The content of copper ions in the finally obtained copper chloride solution is 8 wt%, the content of chloride ions in the carbon black is 0.8%, but when the concentration of hydrochloric acid is 80g/L, copper in the copper-carbon mixture cannot be completely converted into copper chloride, and the purity of the obtained carbon black is reduced.
Comparative example 1
This comparative example provides a method for recycling a waste enameled wire, which is the same as example 1 except that the acid used in step (3) is sulfuric acid having a concentration of 150 g/L.

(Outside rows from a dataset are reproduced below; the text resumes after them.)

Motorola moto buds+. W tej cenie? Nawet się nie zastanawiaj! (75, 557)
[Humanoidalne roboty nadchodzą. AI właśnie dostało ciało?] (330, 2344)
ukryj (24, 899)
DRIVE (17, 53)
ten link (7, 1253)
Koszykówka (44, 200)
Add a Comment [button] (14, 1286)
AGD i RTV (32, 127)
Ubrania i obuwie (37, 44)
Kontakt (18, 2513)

The reaction of concentrated sulfuric acid with copper produces insoluble CuS, which is difficult to dissolve and affects the further dissolution reaction of copper, making the dissolution reaction unable to proceed smoothly.
Comparative example 2
This comparative example provides a method for recycling a waste enameled wire, which is the same as example 1 except that the acid used in step (3) is nitric acid having a concentration of 150 g/L.

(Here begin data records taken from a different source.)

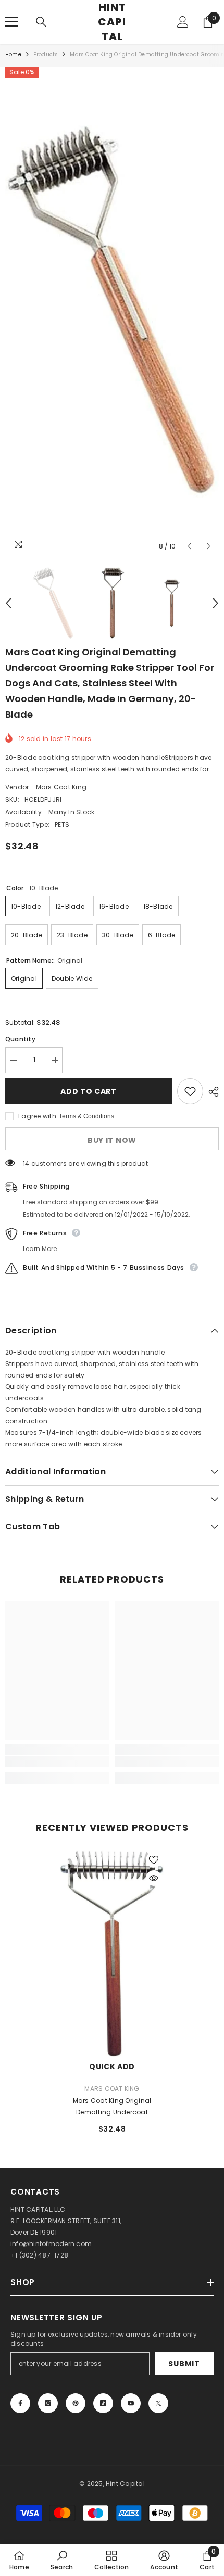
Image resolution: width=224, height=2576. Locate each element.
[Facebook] (20, 2403)
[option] (112, 311)
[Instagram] (48, 2403)
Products (45, 54)
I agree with (37, 1116)
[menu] (11, 22)
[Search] (41, 22)
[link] (57, 1761)
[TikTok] (103, 2403)
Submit (184, 2363)
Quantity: (21, 1039)
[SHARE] (211, 1091)
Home (13, 54)
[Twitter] (158, 2403)
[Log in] (183, 22)
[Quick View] (153, 1878)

The copper ion content of the obtained copper nitrate solution is 11 wt%, and the nitrate ion content of the carbon black is 10 wt%.
The nitric acid and the copper-carbon mixture generate a large amount of nitric oxide toxic gas during reaction, which is not beneficial to environmental protection.
In conclusion, the insulating layer outside the waste enameled wire is converted into the carbon black through pyrolysis, the carbon black contains copper impurities, the copper in the copper-carbon mixture is converted into the copper chloride through the dissolution reaction of the copper-carbon mixture and the acid, the carbon black is separated from the copper, the content of the impurity ions in the obtained carbon black is as low as 0.3 wt%, and the method is simple to operate and has important industrial popularization value.
The above-mentioned embodiments are intended to illustrate the objects, technical solutions and advantages of the present invention in further detail, and it should be understood that the above-mentioned embodiments are only exemplary embodiments of the present invention, and are not intended to limit the present invention, and any modifications, equivalents, improvements and the like made within the spirit and principle of the present invention should be included in the protection scope of the present invention.